Task instructions:
All entries are to be returned verbatim.

Data excerpts:
============================================================

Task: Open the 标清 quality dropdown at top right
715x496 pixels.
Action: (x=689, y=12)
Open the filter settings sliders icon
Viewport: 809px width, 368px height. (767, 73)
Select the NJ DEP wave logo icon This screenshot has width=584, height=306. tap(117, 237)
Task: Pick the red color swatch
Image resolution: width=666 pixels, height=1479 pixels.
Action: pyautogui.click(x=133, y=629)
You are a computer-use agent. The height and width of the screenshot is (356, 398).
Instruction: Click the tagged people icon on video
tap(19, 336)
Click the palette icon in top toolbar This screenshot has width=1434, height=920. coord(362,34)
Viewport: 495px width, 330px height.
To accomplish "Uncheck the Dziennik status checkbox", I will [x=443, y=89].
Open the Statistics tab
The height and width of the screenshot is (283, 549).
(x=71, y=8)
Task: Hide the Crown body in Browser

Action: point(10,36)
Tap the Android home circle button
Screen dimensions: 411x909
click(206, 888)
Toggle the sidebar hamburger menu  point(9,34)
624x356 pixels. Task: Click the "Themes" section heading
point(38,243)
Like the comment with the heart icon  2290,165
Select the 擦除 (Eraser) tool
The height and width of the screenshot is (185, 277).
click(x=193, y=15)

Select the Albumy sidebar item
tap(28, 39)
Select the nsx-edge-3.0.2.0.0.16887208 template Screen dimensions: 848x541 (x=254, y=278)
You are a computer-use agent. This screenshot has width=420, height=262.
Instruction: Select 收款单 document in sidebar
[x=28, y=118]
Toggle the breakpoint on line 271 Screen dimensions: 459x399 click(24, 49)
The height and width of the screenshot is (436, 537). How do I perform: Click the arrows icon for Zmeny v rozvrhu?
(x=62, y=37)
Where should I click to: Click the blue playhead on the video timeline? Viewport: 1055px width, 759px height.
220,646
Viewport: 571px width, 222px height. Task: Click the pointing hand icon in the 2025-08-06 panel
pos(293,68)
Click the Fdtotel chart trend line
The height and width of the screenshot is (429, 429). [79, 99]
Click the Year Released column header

============================================================

Written answer:
Task: Open the 标清 quality dropdown at top right
715x496 pixels.
Action: (x=689, y=12)
Open the filter settings sliders icon
Viewport: 809px width, 368px height. (767, 73)
Select the NJ DEP wave logo icon This screenshot has width=584, height=306. tap(117, 237)
Task: Pick the red color swatch
Image resolution: width=666 pixels, height=1479 pixels.
Action: pyautogui.click(x=133, y=629)
You are a computer-use agent. The height and width of the screenshot is (356, 398).
Instruction: Click the tagged people icon on video
tap(19, 336)
Click the palette icon in top toolbar This screenshot has width=1434, height=920. coord(362,34)
Viewport: 495px width, 330px height.
To accomplish "Uncheck the Dziennik status checkbox", I will [x=443, y=89].
Open the Statistics tab
The height and width of the screenshot is (283, 549).
(x=71, y=8)
Task: Hide the Crown body in Browser

Action: point(10,36)
Tap the Android home circle button
Screen dimensions: 411x909
click(206, 888)
Toggle the sidebar hamburger menu  point(9,34)
624x356 pixels. Task: Click the "Themes" section heading
point(38,243)
Like the comment with the heart icon  2290,165
Select the 擦除 (Eraser) tool
The height and width of the screenshot is (185, 277).
click(x=193, y=15)

Select the Albumy sidebar item
tap(28, 39)
Select the nsx-edge-3.0.2.0.0.16887208 template Screen dimensions: 848x541 (x=254, y=278)
You are a computer-use agent. This screenshot has width=420, height=262.
Instruction: Select 收款单 document in sidebar
[x=28, y=118]
Toggle the breakpoint on line 271 Screen dimensions: 459x399 click(24, 49)
The height and width of the screenshot is (436, 537). How do I perform: Click the arrows icon for Zmeny v rozvrhu?
(x=62, y=37)
Where should I click to: Click the blue playhead on the video timeline? Viewport: 1055px width, 759px height.
220,646
Viewport: 571px width, 222px height. Task: Click the pointing hand icon in the 2025-08-06 panel
pos(293,68)
Click the Fdtotel chart trend line
The height and width of the screenshot is (429, 429). [79, 99]
Click the Year Released column header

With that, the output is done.